---- Records supplied

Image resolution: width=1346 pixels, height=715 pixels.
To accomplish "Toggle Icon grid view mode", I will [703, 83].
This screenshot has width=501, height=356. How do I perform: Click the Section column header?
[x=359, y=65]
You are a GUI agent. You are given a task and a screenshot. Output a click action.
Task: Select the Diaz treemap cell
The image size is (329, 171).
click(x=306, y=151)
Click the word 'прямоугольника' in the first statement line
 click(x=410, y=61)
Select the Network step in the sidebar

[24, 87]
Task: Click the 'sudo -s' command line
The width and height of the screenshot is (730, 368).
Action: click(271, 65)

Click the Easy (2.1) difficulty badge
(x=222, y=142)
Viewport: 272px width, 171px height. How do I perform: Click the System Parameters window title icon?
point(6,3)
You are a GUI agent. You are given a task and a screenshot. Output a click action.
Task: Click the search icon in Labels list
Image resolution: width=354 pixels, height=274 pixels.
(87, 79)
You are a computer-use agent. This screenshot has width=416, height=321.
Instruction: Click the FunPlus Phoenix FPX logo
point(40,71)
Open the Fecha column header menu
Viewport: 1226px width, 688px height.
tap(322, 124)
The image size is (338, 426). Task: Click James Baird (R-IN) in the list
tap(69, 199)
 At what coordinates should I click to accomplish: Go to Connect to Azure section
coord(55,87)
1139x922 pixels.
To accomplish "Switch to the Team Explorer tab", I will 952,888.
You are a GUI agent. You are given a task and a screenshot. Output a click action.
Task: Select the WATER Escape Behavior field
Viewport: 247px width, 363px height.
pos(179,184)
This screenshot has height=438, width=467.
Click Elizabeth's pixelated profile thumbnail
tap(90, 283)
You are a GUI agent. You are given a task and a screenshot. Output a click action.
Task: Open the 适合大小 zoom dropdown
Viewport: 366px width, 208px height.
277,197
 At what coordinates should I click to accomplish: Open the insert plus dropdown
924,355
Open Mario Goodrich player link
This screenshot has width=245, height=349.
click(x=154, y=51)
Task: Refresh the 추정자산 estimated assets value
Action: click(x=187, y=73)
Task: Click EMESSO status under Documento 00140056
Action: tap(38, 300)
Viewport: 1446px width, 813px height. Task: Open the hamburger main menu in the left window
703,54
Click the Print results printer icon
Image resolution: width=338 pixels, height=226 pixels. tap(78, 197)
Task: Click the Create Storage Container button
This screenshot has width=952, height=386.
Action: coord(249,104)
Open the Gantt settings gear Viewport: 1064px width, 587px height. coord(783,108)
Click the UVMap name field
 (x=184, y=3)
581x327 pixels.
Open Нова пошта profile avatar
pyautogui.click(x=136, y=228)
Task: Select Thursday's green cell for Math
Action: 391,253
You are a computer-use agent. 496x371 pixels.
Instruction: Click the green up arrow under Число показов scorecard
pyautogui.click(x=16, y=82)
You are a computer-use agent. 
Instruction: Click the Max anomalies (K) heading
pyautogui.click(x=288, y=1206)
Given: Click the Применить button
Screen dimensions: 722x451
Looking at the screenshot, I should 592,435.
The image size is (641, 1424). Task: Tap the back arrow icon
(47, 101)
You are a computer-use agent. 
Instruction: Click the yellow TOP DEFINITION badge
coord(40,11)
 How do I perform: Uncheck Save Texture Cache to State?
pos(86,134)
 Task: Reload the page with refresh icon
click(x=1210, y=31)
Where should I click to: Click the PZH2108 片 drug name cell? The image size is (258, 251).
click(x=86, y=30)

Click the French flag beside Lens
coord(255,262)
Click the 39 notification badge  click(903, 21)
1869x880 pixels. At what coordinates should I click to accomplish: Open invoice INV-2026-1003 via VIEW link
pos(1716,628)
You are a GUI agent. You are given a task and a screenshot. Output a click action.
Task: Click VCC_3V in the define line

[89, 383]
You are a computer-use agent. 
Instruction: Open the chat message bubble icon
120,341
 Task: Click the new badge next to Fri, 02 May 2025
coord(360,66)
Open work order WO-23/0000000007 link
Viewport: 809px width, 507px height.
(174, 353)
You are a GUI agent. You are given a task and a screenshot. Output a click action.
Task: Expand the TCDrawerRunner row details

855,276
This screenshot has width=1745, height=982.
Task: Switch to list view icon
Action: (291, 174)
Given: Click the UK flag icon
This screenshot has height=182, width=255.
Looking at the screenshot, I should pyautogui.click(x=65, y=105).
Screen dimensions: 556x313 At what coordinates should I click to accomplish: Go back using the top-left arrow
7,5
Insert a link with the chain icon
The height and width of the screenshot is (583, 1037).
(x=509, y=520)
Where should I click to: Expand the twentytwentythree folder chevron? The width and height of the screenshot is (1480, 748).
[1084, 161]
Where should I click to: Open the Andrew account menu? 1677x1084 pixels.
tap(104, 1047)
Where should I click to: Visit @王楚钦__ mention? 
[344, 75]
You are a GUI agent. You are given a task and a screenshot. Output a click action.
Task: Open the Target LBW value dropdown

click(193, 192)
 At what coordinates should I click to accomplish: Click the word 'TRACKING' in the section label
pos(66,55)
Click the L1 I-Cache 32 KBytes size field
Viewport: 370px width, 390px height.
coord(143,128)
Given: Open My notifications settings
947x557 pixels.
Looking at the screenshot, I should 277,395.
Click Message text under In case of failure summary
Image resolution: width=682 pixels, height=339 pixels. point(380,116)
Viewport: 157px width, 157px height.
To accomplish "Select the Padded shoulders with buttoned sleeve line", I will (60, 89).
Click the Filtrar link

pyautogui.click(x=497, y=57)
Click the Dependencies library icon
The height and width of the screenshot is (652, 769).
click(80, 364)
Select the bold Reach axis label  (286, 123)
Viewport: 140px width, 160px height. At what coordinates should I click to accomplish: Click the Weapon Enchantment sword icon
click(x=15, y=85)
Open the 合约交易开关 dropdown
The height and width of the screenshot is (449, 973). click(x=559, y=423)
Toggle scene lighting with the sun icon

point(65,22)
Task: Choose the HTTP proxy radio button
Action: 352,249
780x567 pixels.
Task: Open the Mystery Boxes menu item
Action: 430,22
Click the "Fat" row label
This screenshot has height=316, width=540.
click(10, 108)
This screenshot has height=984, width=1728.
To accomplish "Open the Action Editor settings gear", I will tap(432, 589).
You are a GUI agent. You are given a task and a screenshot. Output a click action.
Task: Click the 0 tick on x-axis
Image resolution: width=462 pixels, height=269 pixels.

--------

■ The problem
Count the lines above that contain the word "perform", and give only that number.

■ Solution to the exercise
3